EXERCISE INSTRUCTIONS ->
Lines that include the string "Given" are the ones to copy from the entries below.

Stored items ->
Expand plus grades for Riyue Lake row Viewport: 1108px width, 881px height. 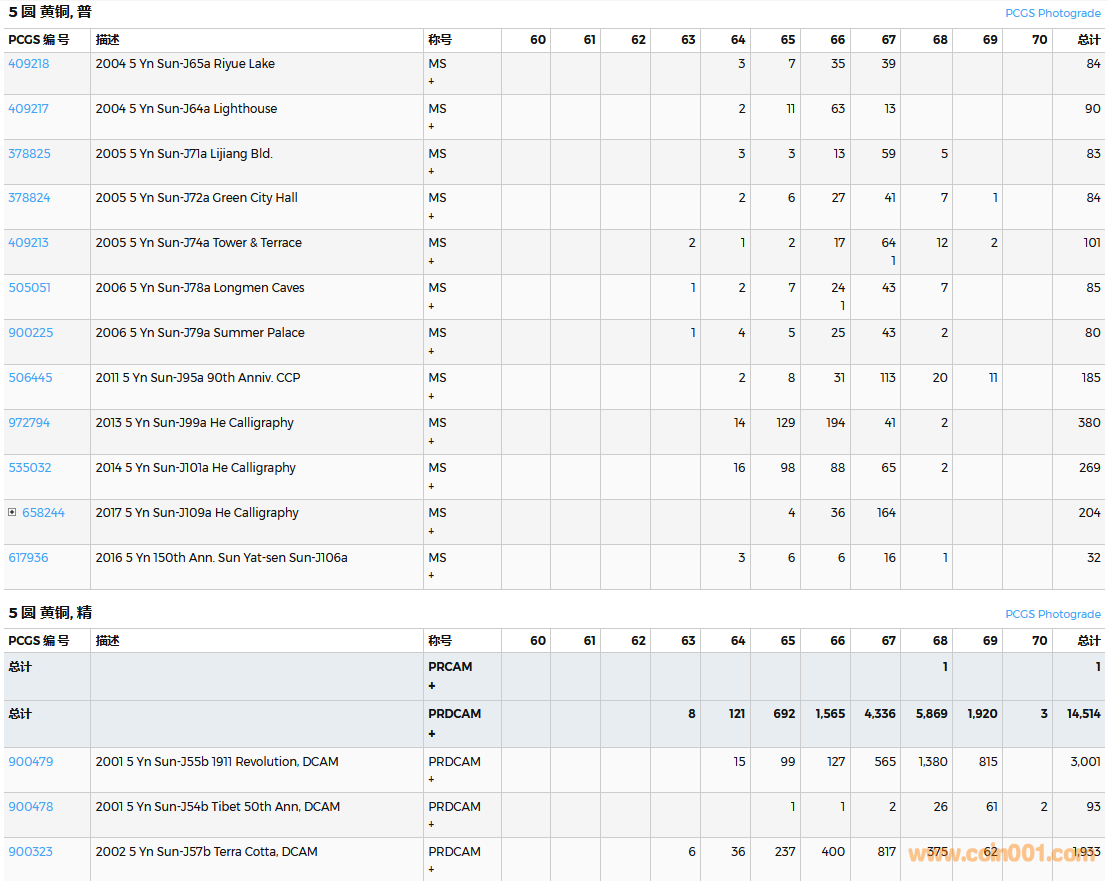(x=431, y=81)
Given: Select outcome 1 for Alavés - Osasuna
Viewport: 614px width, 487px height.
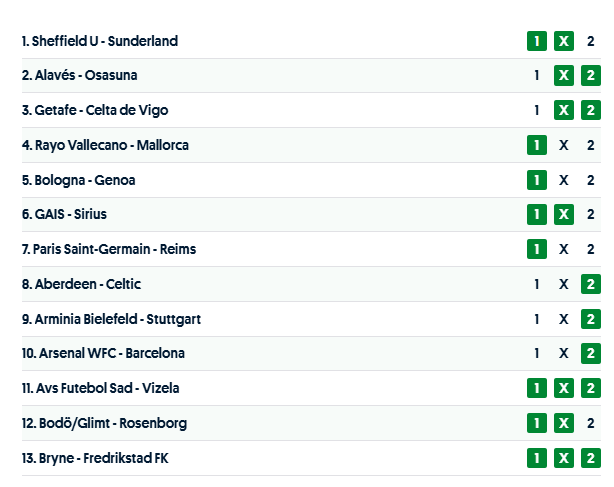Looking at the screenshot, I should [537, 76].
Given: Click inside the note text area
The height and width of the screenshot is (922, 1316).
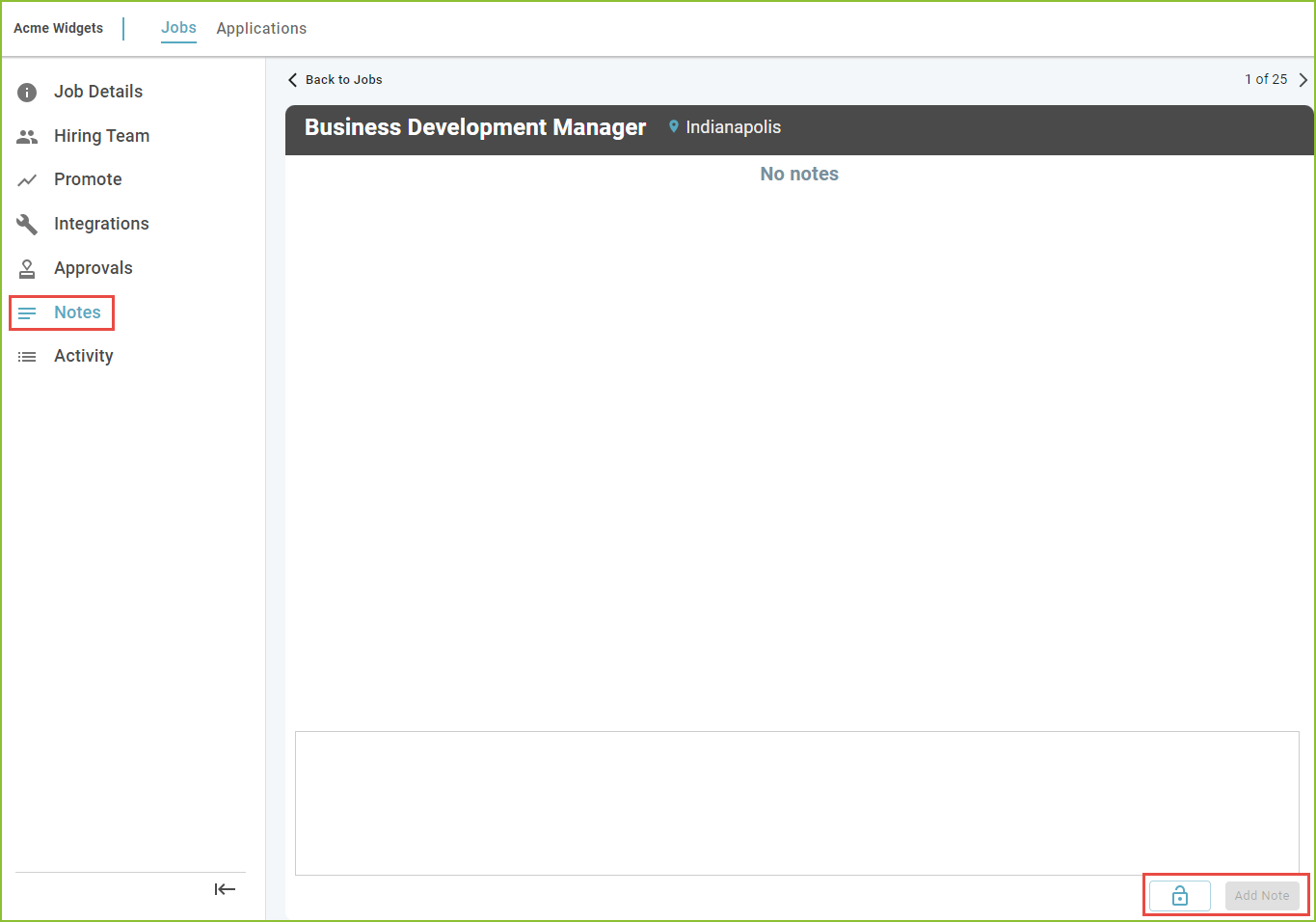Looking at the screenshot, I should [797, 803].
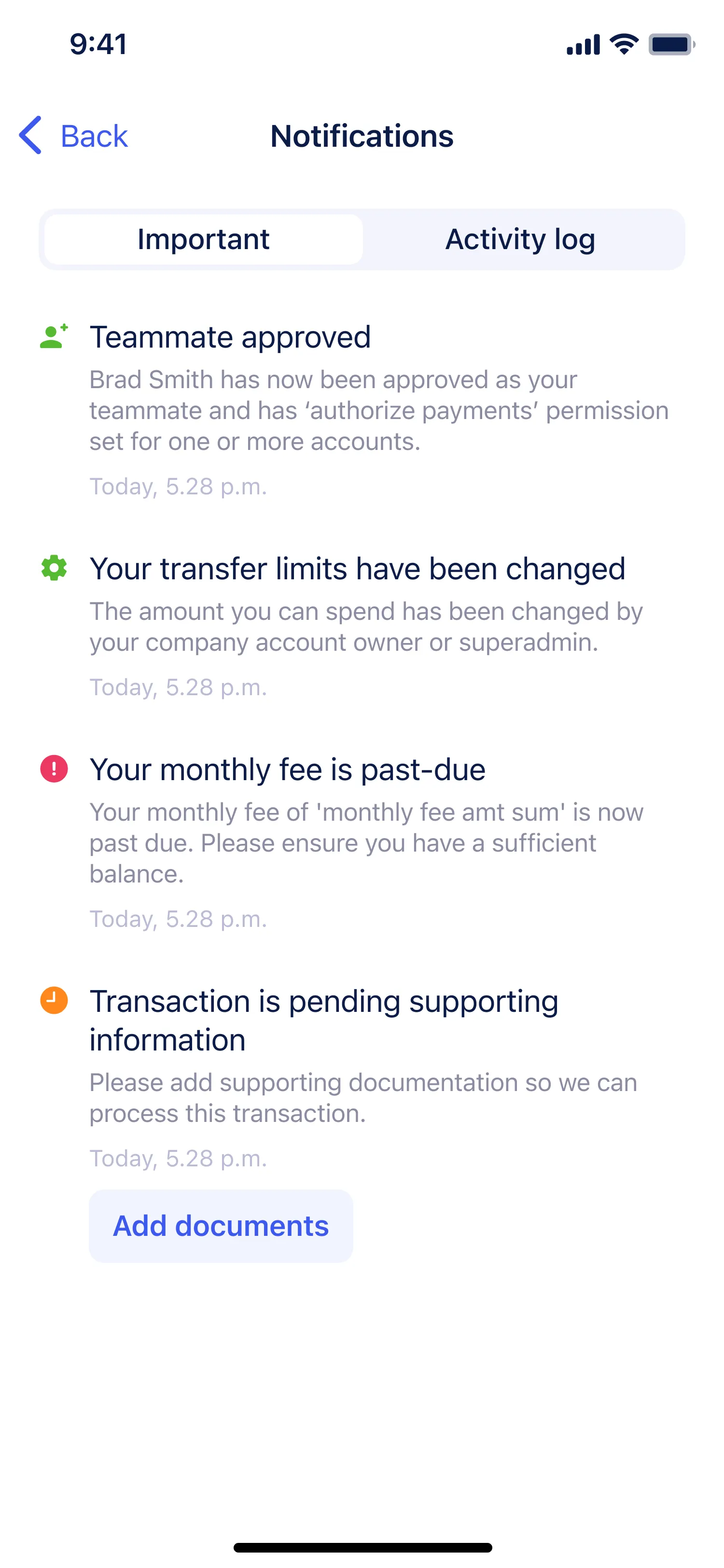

REPLY TO THE TASK ->
Given: Select outcome 1 for Alavés - Osasuna
Given: Click inside the note text area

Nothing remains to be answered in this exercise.